Running Local Models with vLLM

Note

This section describes how to set up and run local language models using the vLLM inference server.

Inference Backend Setup (Remote/Local)

Virtual Python Environment

All instructions below must be executed within a Python virtual environment. Ensure the virtual environment uses the same Python version as your project (e.g., Python 3.11).

Example 1: Using conda

conda create -n vllm-env python=3.11 -y
conda activate vllm-env

Example 2: Using python venv

python3.11 -m venv vllm-env
source vllm-env/bin/activate  # On Windows use `vllm-env\\Scripts\\activate`

Install Inference Server (vLLM)

vLLM is recommended for serving many transformer models efficiently.

Basic vLLM installation from source: Make sure your virtual environment is activated.

# Ensure git is installed
git clone https://github.com/vllm-project/vllm.git
cd vllm
pip install -e .

For specific hardware acceleration (e.g., CUDA, ROCm), refer to the official vLLM installation documentation.

Running the vLLM Server (Standalone)

A script is provided at scripts/run_vllm_server.sh to help start a vLLM server with features like logging, retry attempts, and timeout.
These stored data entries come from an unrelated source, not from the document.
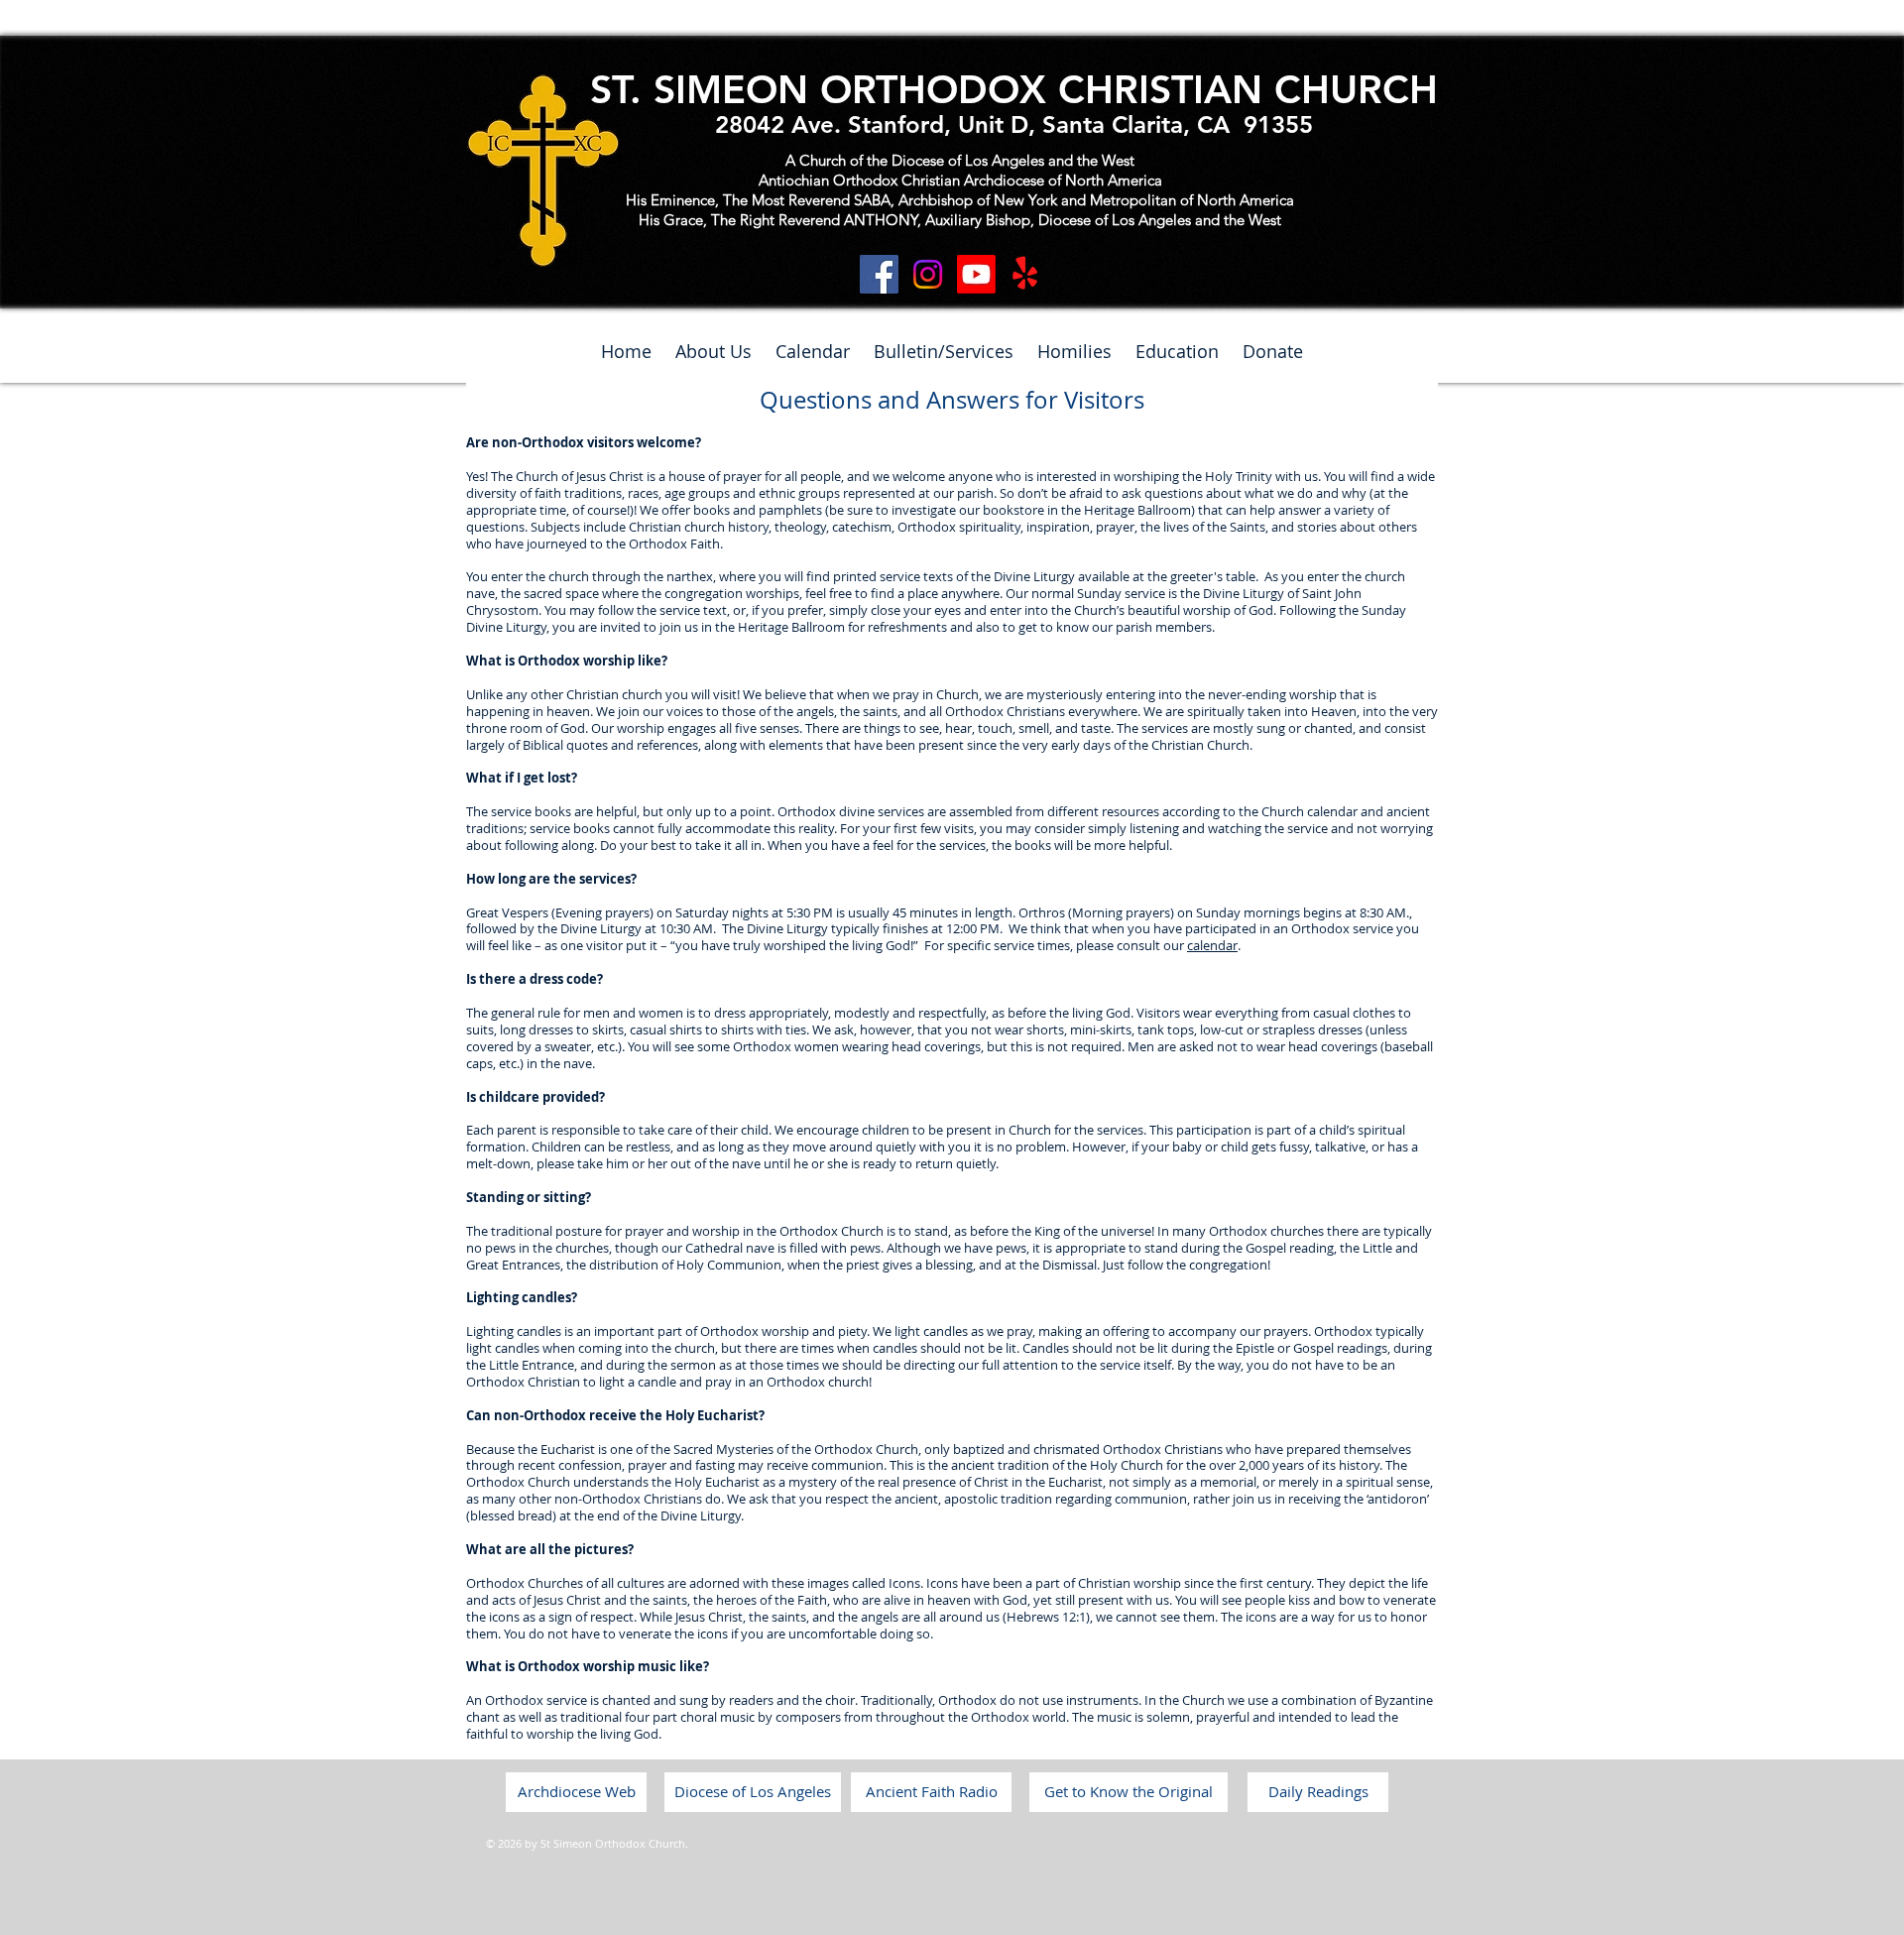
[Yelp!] (1025, 274)
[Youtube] (976, 274)
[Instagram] (927, 274)
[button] (713, 351)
This is useful for running vLLM outside of Docker Compose, for example, directly on a machine with GPU access.

Before running the script: 1. Ensure your vLLM Python virtual environment is activated.

# Example: if you used conda
# conda activate vllm-env 
# Example: if you used python venv
# source path/to/your/vllm-env/bin/activate

2. Make the script executable:

chmod +x scripts/run_vllm_server.sh

To run the script:

./scripts/run_vllm_server.sh [MODEL_IDENTIFIER] [PORT] [MAX_MODEL_LENGTH]

[MODEL_IDENTIFIER] (optional): The Hugging Face model identifier. Defaults to facebook/opt-125m.
[PORT] (optional): The port for the vLLM server. Defaults to 8001.
[MAX_MODEL_LENGTH] (optional): The maximum model length. Defaults to 4096.

Example:

./scripts/run_vllm_server.sh meta-llama/Meta-Llama-3-8B-Instruct 8001 8192

Important Note on Gated Models (e.g., Llama 3):

Many models, such as those from the Llama family by Meta, are gated and require you to accept their terms of use on Hugging Face and use an access token for download.
To use such models with vLLM (either via the script or Docker Compose):
1. Hugging Face Account and Token: Ensure you have a Hugging Face account and have generated an access token with read permissions. You can find this in your Hugging Face account settings under "Access Tokens".
2. Accept Model License: Navigate to the Hugging Face page of the specific model you want to use (e.g., meta-llama/Meta-Llama-3-8B-Instruct) and accept its license/terms if prompted.
3. Environment Variables: Before running the vLLM server (either via the script or docker-compose up), you need to set the following environment variables in your terminal session or within your environment configuration (e.g., .bashrc, .zshrc, or by passing them to Docker Compose if applicable):
```
export HF_TOKEN="your_hugging_face_token_here"
# Optional: Specify a directory for Hugging Face to download models and cache.
# export HF_HOME="/path/to/your/huggingface_cache_directory"
```
  vLLM will use these environment variables to authenticate with Hugging Face and download the model weights.
The script will:
- Attempt to start the vLLM OpenAI-compatible API server.
- Log output to a file in the logs/ directory (created if it doesn't exist at the project root).
- The server runs in the background via nohup.
This standalone script is an alternative to running vLLM via Docker Compose and is primarily for users who manage their vLLM instances directly.